Unerkannt zu bleiben ist der beste Schutz

Die französische Korrespondentin Anne Nivat über ihre Arbeitsbedingungen im Kaukasus

1. Oktober 1999. Die „antiterroristische Operation“, die die russischen Truppen gegen die nach Unabhängigkeit strebende Republik Tschetschenien führen, beginnt. Mit dieser Bezeichnung gibt der Kreml das Vokabular vor, um die Wahrheit, den Krieg, in der Öffentlichkeit zu verschleiern.

Da ich mich bereits anlässlich des ersten russisch-tschetschenischen Konfliktes (1994–1996) für den Nordkaukasus interessiert habe, zögere ich nicht: Ich muss dort hinfahren, bevor die Grenzen ganz geschlossen werden.

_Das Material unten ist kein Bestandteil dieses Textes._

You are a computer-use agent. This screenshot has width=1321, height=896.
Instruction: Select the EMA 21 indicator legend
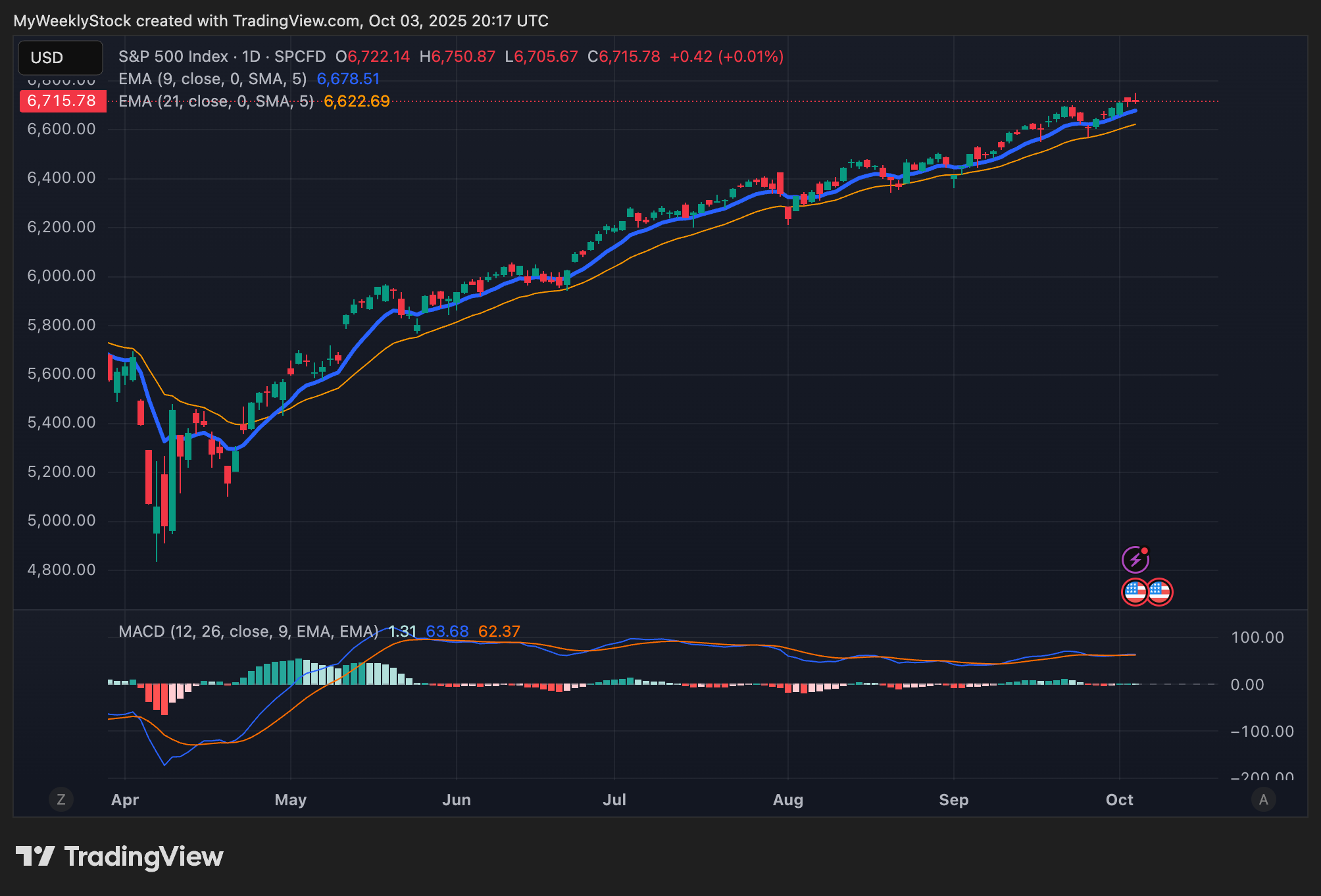point(216,101)
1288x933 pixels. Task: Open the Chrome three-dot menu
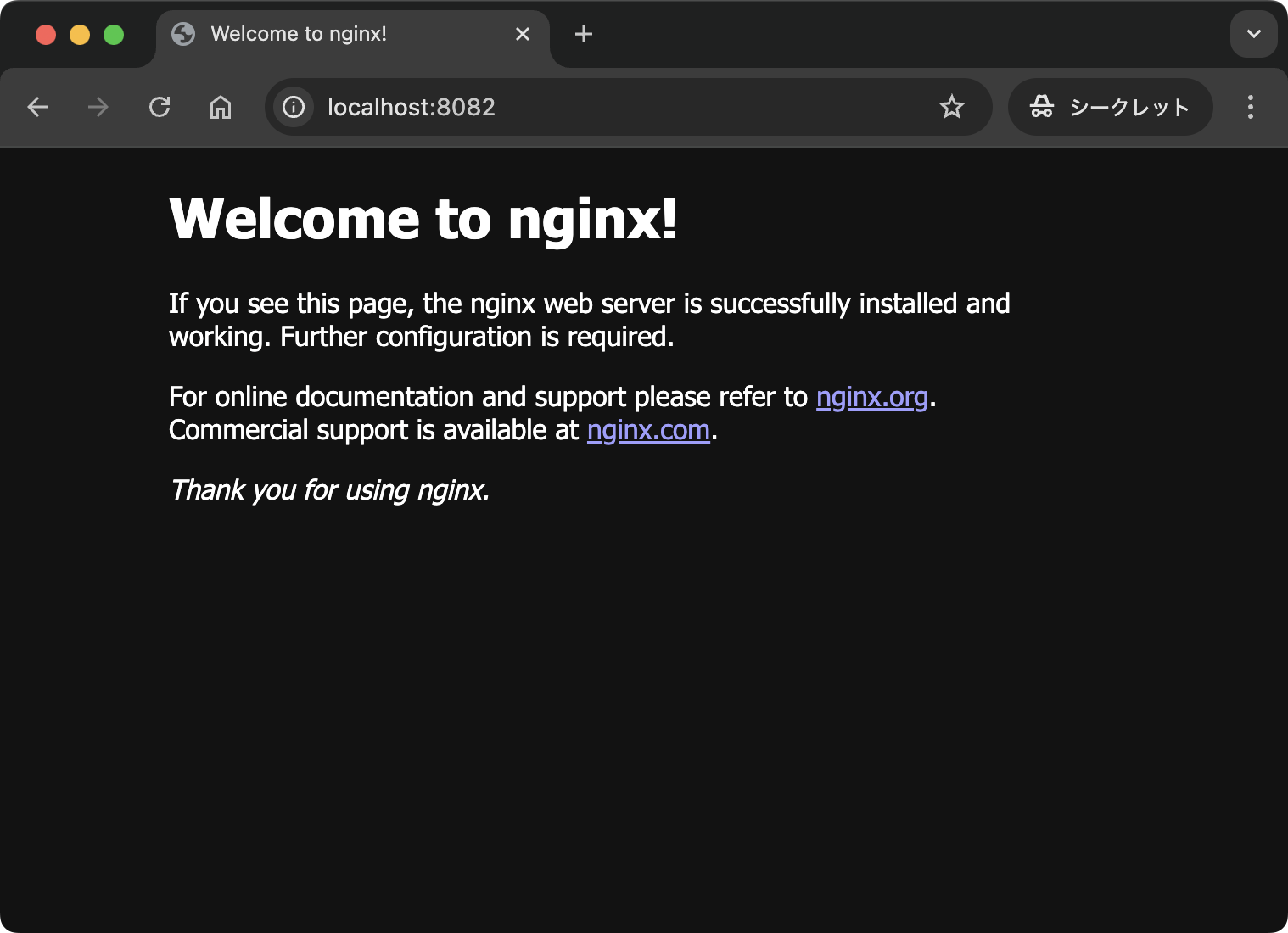[1250, 107]
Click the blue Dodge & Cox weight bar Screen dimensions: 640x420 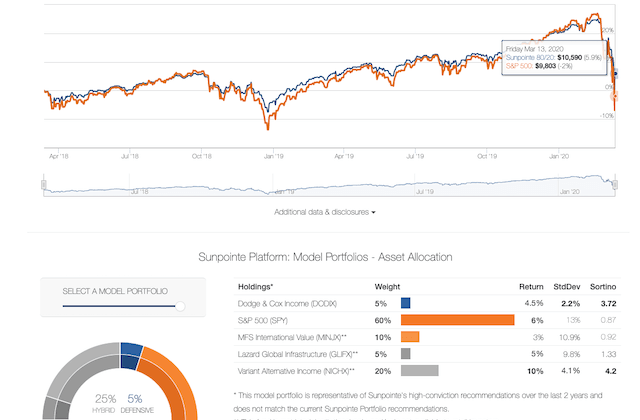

Ende September nehme ich ein Flugzeug nach Machatschkala, in die Hauptstadt von Dagestan, einer Nachbarrepublik Tschetscheniens. Von dort aus hatten die „Banditen“ und „Terroristen“ unter dem Kommando von Schamil Bassajew im August eine bewaffnete Aktion gestartet. Mit diesem „Überfall“ begründete die russische Seite ihre „antiterroristischen Operation“.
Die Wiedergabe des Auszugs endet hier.